◆ SOURCE DATA ◆
= = = = = = =
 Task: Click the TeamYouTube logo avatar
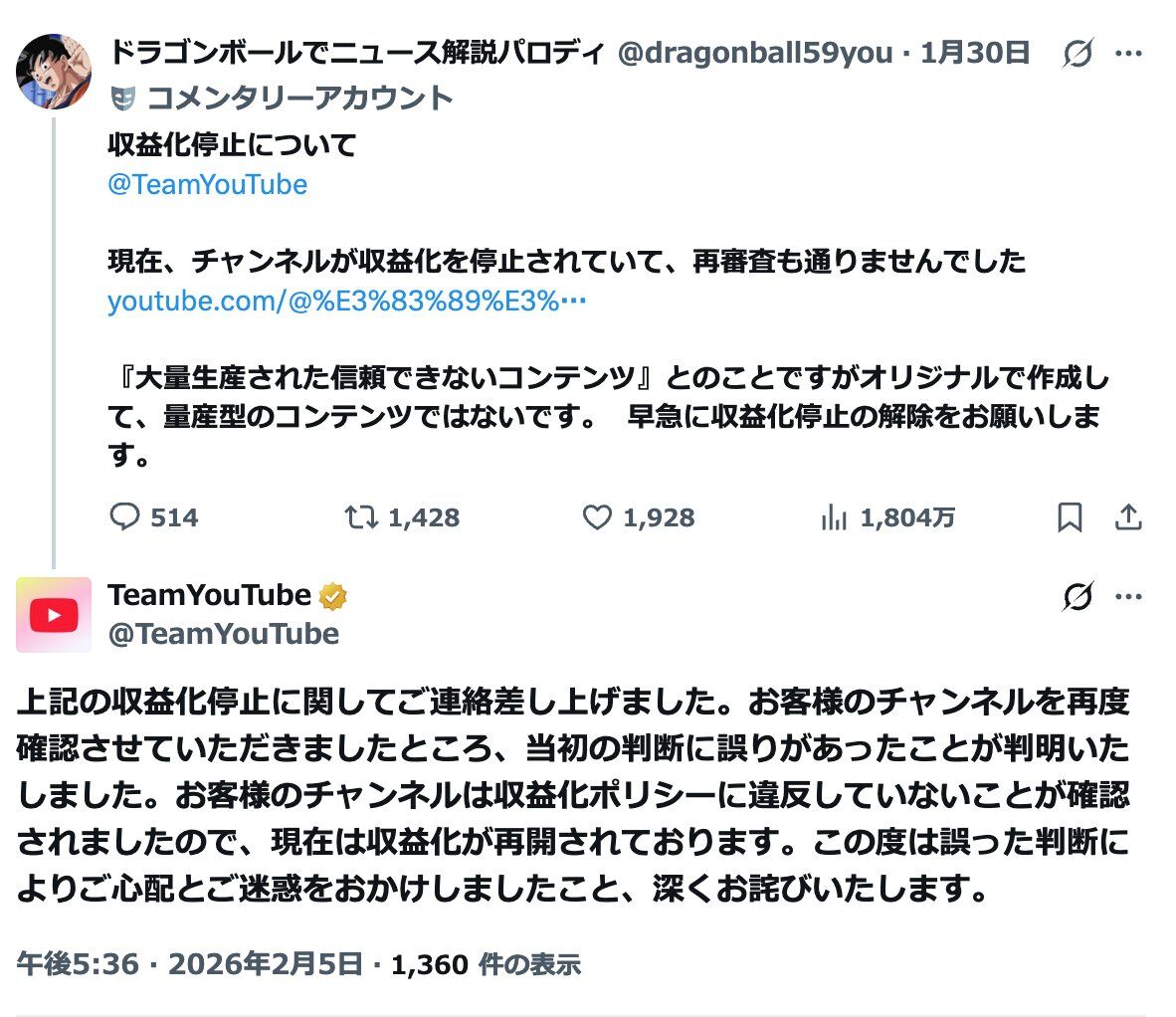pyautogui.click(x=54, y=615)
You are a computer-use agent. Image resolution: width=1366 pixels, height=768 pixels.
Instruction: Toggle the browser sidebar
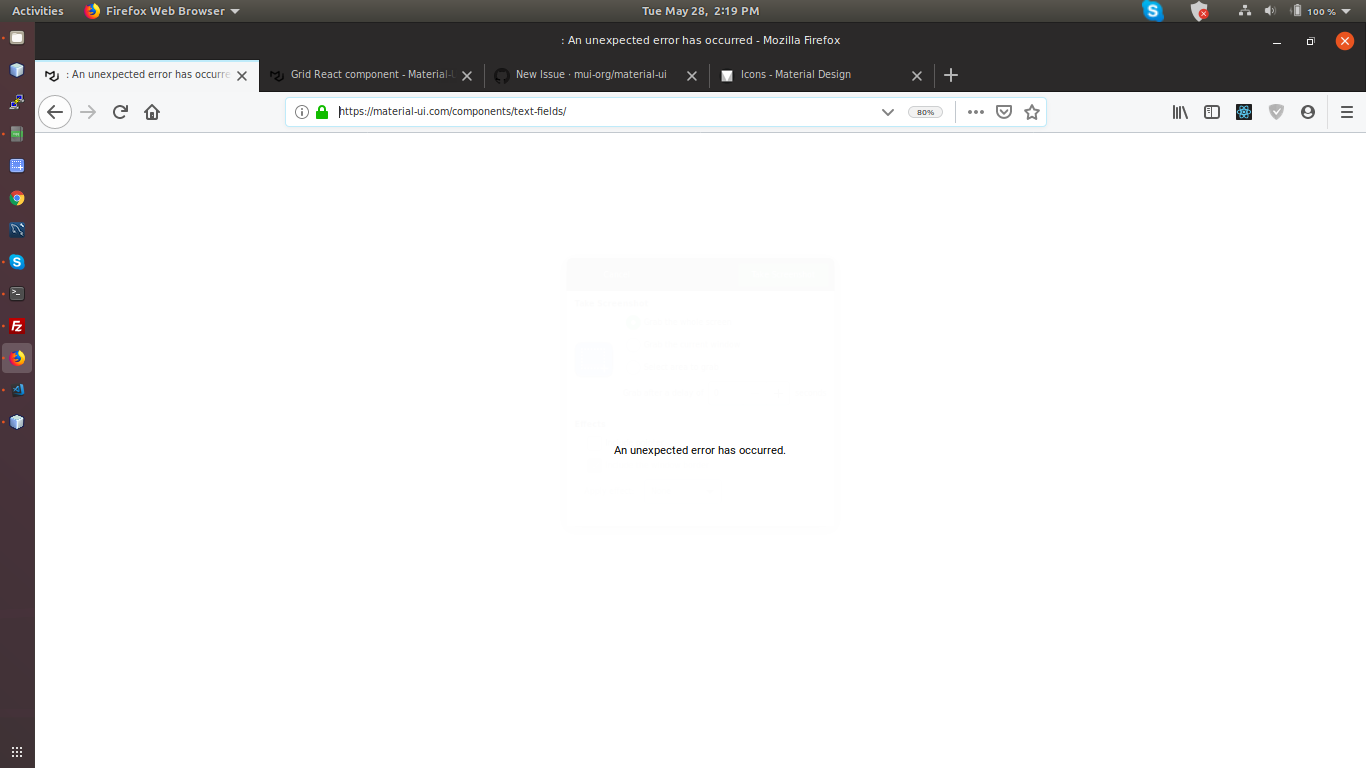click(x=1211, y=112)
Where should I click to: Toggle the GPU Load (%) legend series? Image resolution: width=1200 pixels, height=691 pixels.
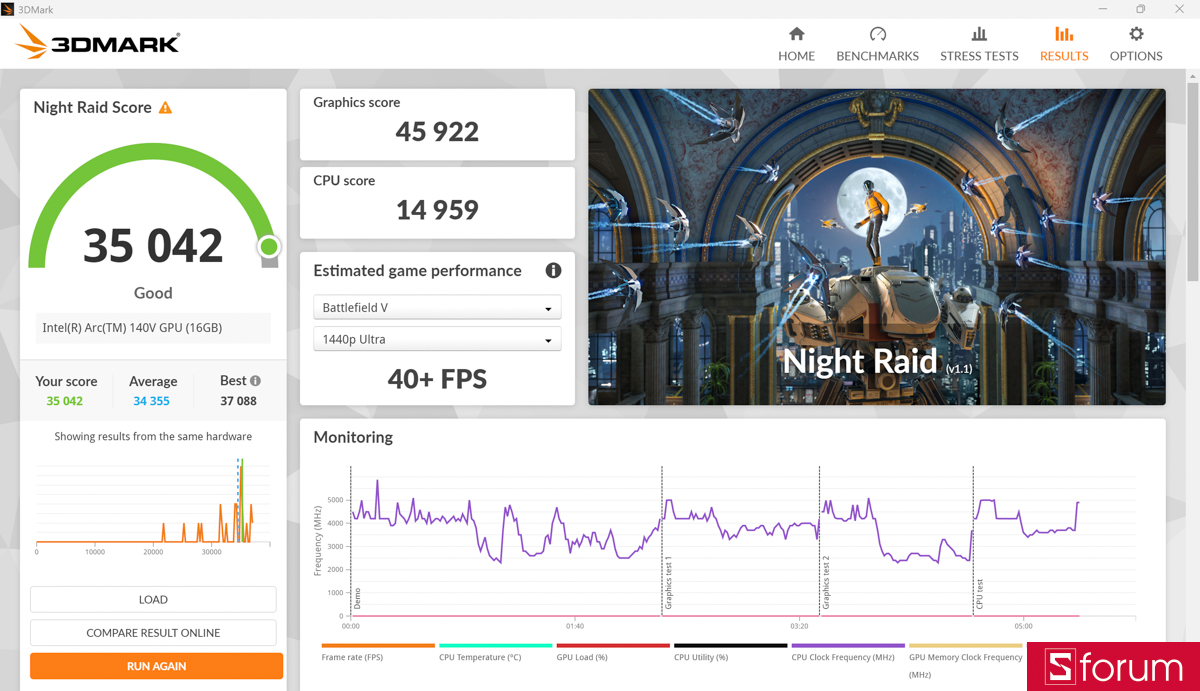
= = = = = = =
◆ EXERCISE DETAILS ◆
Reproduce all of the entries above word for word, leaving out the pictures.

◆ FINAL ANSWER ◆
 Task: Click the TeamYouTube logo avatar
pyautogui.click(x=54, y=615)
You are a computer-use agent. Image resolution: width=1366 pixels, height=768 pixels.
Instruction: Toggle the browser sidebar
click(x=1211, y=112)
Where should I click to: Toggle the GPU Load (%) legend series? Image resolution: width=1200 pixels, height=691 pixels.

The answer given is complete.